**Requirement:** Rewrite the records below, swapping every "Instruction" for "Goal" and changing nothing else.
[start of Task material]
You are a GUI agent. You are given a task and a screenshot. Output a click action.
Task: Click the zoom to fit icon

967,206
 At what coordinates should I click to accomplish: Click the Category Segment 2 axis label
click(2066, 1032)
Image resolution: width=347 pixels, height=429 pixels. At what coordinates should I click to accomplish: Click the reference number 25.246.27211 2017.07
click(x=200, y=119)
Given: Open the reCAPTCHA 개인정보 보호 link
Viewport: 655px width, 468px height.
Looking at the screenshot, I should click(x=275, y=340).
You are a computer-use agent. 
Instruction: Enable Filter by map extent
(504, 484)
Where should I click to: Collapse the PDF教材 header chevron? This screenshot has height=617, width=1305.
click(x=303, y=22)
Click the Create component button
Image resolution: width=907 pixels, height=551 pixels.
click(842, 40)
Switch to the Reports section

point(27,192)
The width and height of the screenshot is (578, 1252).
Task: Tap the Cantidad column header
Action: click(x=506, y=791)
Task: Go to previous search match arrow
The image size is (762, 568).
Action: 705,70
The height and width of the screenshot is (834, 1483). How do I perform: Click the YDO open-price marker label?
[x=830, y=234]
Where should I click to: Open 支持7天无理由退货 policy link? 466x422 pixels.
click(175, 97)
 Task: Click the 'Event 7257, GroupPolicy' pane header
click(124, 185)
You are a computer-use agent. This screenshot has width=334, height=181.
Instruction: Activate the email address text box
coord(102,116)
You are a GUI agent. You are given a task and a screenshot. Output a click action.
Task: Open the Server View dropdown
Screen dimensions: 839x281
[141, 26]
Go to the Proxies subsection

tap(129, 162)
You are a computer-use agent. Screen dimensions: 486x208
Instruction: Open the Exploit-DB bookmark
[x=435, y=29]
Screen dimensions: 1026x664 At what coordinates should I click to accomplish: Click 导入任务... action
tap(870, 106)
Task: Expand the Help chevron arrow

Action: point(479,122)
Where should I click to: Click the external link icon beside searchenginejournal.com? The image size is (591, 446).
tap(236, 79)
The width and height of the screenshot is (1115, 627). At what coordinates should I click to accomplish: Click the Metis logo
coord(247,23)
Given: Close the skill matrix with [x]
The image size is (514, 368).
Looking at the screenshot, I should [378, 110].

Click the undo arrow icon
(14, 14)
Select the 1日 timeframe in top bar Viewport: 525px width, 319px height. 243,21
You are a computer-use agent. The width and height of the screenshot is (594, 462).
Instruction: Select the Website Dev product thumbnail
[end of Task material]
**Result of this exercise:**
You are a GUI agent. You are given a task and a screenshot. Output a click action.
Task: Click the zoom to fit icon

967,206
 At what coordinates should I click to accomplish: Click the Category Segment 2 axis label
click(2066, 1032)
Image resolution: width=347 pixels, height=429 pixels. At what coordinates should I click to accomplish: Click the reference number 25.246.27211 2017.07
click(x=200, y=119)
Given: Open the reCAPTCHA 개인정보 보호 link
Viewport: 655px width, 468px height.
Looking at the screenshot, I should click(x=275, y=340).
You are a computer-use agent. 
Goal: Enable Filter by map extent
(504, 484)
Where should I click to: Collapse the PDF教材 header chevron? This screenshot has height=617, width=1305.
click(x=303, y=22)
Click the Create component button
Image resolution: width=907 pixels, height=551 pixels.
click(842, 40)
Switch to the Reports section

point(27,192)
The width and height of the screenshot is (578, 1252).
Task: Tap the Cantidad column header
Action: click(x=506, y=791)
Task: Go to previous search match arrow
The image size is (762, 568).
Action: 705,70
The height and width of the screenshot is (834, 1483). How do I perform: Click the YDO open-price marker label?
[x=830, y=234]
Where should I click to: Open 支持7天无理由退货 policy link? 466x422 pixels.
click(175, 97)
 Task: Click the 'Event 7257, GroupPolicy' pane header
click(124, 185)
You are a computer-use agent. This screenshot has width=334, height=181.
Goal: Activate the email address text box
coord(102,116)
You are a GUI agent. You are given a task and a screenshot. Output a click action.
Task: Open the Server View dropdown
Screen dimensions: 839x281
[141, 26]
Go to the Proxies subsection

tap(129, 162)
You are a computer-use agent. Screen dimensions: 486x208
Goal: Open the Exploit-DB bookmark
[x=435, y=29]
Screen dimensions: 1026x664 At what coordinates should I click to accomplish: Click 导入任务... action
tap(870, 106)
Task: Expand the Help chevron arrow

Action: point(479,122)
Where should I click to: Click the external link icon beside searchenginejournal.com? The image size is (591, 446).
tap(236, 79)
The width and height of the screenshot is (1115, 627). At what coordinates should I click to accomplish: Click the Metis logo
coord(247,23)
Given: Close the skill matrix with [x]
The image size is (514, 368).
Looking at the screenshot, I should [378, 110].

Click the undo arrow icon
(14, 14)
Select the 1日 timeframe in top bar Viewport: 525px width, 319px height. 243,21
You are a computer-use agent. The width and height of the screenshot is (594, 462).
Goal: Select the Website Dev product thumbnail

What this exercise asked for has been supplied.